▶ Passage to read:
* * * * * * * * *
Use tr -d, e.g. to remove all the o:

$ echo "Hello World" | tr -d o
Hell Wrld

Change Everything to Uppercase

$ cat foo.txt | tr "[a-z]" "[A-Z]"

Count Rows

$ cat foo.txt | wc -l

Extract a Column

$ echo 'a b c' | cut -d ' ' -f1
a

$ echo 'a b c' | cut -d ' ' -f2
b

Add - to list everything to the right

$ echo 'a b c' | cut -d ' ' -f2-
b c

split

Split data into chunks

Split by number of lines: split myfile, each chunk has 500 lines, prefixed by segment_, i.e. segment_aa, segment_ab, segment_ac...

$ split -l 500 myfile segment_

Split by size: split myfile, each chunk is 40k

$ split -b 40k myfile segment_

sort

  • -k: (key) column number
  • -t: delimiter
$ cat file | sort -nr -t \| -k 2 | head

dmesg

  • dmesg: show kernel ring buffer, show logs from systemd, systemd-journald
  • dmesg -T: human readable timestamp

Does it survive a reboot?

No. Because it lives in memory, the raw dmesg buffer is volatile, meaning it is completely wiped out when the power is cut or the system reboots.

What happens if the buffer is full?

If the buffer has already wrapped around and you need to see those missing early boot messages, check these persistent files on your disk:

  • /var/log/dmesg: A snapshot of the buffer taken immediately after boot.
  • /var/log/kern.log or /var/log/syslog: Files where a logging daemon (like rsyslog) saves kernel messages permanently.
* * * * * * * * *
▶ Given instruction 1: Arrange the rows as a numbered list, beginning with the first row and ending with the line containing "pos(607,53)", both included. Leave out any blank lines.

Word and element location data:
* * * * * * * * *
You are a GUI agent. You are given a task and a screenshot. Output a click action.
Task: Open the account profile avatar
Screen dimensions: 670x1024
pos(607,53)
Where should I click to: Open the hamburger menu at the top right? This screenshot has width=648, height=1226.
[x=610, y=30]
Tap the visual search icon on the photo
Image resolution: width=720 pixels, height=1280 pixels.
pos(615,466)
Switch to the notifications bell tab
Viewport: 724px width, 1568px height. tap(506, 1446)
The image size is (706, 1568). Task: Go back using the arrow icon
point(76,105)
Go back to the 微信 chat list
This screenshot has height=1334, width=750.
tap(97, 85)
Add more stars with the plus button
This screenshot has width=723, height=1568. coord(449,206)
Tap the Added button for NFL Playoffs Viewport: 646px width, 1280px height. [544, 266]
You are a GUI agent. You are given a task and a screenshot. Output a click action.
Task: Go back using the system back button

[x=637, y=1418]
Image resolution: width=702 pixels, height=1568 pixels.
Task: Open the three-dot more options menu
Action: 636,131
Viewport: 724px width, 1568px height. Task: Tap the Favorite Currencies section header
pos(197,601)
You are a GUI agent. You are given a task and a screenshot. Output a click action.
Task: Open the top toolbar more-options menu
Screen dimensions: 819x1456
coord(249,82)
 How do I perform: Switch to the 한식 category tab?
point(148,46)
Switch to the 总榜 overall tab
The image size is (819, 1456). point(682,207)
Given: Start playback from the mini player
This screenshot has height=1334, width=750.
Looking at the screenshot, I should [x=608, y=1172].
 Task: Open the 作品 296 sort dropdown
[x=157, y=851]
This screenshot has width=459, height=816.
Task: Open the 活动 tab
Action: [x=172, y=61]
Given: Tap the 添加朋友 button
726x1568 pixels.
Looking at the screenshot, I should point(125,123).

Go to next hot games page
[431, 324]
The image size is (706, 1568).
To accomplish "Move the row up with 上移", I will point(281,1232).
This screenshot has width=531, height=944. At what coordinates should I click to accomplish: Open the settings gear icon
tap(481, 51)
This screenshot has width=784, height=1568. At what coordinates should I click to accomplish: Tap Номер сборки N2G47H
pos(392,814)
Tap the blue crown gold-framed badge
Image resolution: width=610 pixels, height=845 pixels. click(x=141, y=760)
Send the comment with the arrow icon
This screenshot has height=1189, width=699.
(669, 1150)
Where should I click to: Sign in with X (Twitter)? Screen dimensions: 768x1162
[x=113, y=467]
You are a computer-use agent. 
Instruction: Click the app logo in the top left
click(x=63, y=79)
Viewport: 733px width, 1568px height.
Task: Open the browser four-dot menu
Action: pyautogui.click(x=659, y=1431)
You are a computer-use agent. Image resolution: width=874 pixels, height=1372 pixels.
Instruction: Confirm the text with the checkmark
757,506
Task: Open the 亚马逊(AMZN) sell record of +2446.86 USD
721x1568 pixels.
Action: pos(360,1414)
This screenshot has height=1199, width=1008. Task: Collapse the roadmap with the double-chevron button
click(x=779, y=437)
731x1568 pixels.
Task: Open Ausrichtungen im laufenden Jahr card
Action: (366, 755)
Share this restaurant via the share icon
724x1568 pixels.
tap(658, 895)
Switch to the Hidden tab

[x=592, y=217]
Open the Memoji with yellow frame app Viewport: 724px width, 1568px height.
* * * * * * * * *
▶ Given instruction 2: In the shell command notes, copy the passage from "Add - to list" to "segment_aa, segment_ab, segment_ac..." word for word.

▶ Problem solution 1:
1. You are a GUI agent. You are given a task and a screenshot. Output a click action.
2. Task: Open the account profile avatar
3. Screen dimensions: 670x1024
4. pos(607,53)

▶ Problem solution 2:
Add - to list everything to the right

$ echo 'a b c' | cut -d ' ' -f2-
b c

split

Split data into chunks

Split by number of lines: split myfile, each chunk has 500 lines, prefixed by segment_, i.e. segment_aa, segment_ab, segment_ac...